Chapter 8

F aint creaks echo as I lift the trapdoor; my hands shake and my pulse races as I peer inside. Slats of wood and squares framed by dust.

I crouch, feeling in the shadows as if the books I’d been hiding there might reappear with wishful thinking. I put them back; I always put them back. What...

My mind races. If the luminists found them, I’m dead. If Father found them, I’m even deader. Either way, my dream of becoming a vitalian ends here.

“Cael!” Akilah barges in with a bang of the door against the wall. “Quick,” she says. “Your father—”

The trapdoor slams shut at my feet.

Does he know? “What kind of mood is he in?”

Akilah grimaces. “The kind where we all get very busy with our chores.”

My heart sinks lower.

The air is heavy with the scent of rain. The manor, once grand, is fringed with decay; faded murals whisper stories of a prouder past as we rush through the courtyards, our footsteps slapping against wet cobblestone. In the timeworn front yard, Father waits, his grim gaze shadowing over me.

“Follow, son.”

Akilah gulps and leaves me with “Good luck,” an unconvinced whisper.

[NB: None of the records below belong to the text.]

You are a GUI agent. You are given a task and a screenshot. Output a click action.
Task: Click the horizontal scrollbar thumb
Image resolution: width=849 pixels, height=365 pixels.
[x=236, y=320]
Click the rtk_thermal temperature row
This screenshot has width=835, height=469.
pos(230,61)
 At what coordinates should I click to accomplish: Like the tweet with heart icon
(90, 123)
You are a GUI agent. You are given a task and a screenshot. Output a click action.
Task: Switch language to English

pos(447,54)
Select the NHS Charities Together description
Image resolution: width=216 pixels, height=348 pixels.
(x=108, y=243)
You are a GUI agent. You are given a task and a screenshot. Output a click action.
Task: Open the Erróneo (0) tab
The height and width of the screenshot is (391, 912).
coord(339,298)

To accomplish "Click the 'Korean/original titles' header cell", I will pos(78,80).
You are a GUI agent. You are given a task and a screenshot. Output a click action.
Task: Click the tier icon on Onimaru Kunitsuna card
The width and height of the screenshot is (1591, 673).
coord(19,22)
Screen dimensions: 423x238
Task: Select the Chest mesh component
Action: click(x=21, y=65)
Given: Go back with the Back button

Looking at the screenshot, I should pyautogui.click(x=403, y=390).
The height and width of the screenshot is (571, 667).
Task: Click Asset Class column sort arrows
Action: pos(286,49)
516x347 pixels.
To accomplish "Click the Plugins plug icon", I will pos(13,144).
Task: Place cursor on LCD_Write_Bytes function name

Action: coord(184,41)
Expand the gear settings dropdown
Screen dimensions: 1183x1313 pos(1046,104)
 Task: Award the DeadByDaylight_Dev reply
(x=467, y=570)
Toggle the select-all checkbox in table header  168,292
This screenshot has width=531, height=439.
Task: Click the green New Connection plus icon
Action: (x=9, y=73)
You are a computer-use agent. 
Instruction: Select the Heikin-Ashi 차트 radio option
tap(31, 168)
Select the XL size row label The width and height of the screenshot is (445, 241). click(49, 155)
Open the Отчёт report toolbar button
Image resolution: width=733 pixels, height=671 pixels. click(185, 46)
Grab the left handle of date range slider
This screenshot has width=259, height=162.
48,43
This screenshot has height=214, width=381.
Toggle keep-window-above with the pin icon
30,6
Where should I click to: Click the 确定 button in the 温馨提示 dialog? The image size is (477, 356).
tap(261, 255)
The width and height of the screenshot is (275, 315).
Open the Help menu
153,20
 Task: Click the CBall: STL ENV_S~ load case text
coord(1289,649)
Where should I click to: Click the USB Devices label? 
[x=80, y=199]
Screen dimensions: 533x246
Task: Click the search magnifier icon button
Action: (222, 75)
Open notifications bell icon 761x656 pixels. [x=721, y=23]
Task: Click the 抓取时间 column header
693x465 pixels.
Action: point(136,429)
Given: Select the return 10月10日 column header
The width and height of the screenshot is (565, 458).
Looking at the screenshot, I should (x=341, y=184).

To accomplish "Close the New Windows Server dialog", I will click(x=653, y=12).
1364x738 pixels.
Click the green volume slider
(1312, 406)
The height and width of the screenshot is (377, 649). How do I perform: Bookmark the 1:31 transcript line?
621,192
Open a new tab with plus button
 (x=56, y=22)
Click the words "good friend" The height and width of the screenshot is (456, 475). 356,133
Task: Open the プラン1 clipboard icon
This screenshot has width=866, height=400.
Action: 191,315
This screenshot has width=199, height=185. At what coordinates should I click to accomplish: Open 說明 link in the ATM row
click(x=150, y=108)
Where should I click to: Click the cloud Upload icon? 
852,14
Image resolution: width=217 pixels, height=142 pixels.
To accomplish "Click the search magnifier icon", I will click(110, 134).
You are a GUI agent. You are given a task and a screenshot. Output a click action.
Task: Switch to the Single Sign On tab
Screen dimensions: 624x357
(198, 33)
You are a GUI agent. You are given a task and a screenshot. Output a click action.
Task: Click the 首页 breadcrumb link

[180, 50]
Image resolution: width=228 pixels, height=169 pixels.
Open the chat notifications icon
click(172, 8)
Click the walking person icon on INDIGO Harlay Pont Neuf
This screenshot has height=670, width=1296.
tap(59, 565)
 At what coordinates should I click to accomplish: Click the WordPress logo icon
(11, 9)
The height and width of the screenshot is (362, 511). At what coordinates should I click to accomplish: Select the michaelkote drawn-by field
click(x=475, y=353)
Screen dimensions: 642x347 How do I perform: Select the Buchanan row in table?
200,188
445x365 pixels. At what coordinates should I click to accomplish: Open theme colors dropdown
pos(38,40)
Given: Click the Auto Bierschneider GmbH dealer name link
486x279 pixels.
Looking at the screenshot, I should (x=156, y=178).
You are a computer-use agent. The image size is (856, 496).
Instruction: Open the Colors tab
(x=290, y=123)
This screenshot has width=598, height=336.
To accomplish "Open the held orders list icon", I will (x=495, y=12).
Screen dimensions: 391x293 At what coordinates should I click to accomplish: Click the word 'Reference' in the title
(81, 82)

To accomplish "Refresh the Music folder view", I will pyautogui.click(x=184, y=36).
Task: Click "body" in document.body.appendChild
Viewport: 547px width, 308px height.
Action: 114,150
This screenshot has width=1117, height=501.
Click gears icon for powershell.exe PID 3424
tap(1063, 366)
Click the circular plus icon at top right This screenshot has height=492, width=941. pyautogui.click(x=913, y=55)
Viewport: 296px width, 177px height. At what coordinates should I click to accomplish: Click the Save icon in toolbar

My pulse quickens. Each step into Father’s study feels heavier than the last.

He knows.

He sits behind his parchment-cluttered desk, and I haul a lungful of ink and mustiness deep into my lungs.

“It’s time to discuss your marriage, Cael.”

I snap my head up. Not the conversation I was expecting.

But it’s worse.

“I’m too young.”

“Our king married at twenty-one. If he can, so can you.”

“Our king has a royal bloodline to protect. It’s understandable—”

“We have an entire household to protect! I let you put this off until Megaera came of age. She’s eighteen now. You’ll do the marriage rites immediately.”

Anxious heat thickens in my chest. I keep my voice firm. Steady. “I don’t love her.”

Father slams his fist on his desk, making the inkpot jump and loose papers shiver. “Love? What would you know of love? Love is a luxury.”

He’s not wrong. What do I know of love? My entire romantic experience... an accidental campout with someone so far above me he might as well be a star, when we were barely out of childhood. And a series of chance encounters with an infuriating man who never showed me his real face. The vanishing man. The man who left me behind over and over until finally, he never came back at all. What would I know. But still— “Should I pretend to be happy the rest of our lives?”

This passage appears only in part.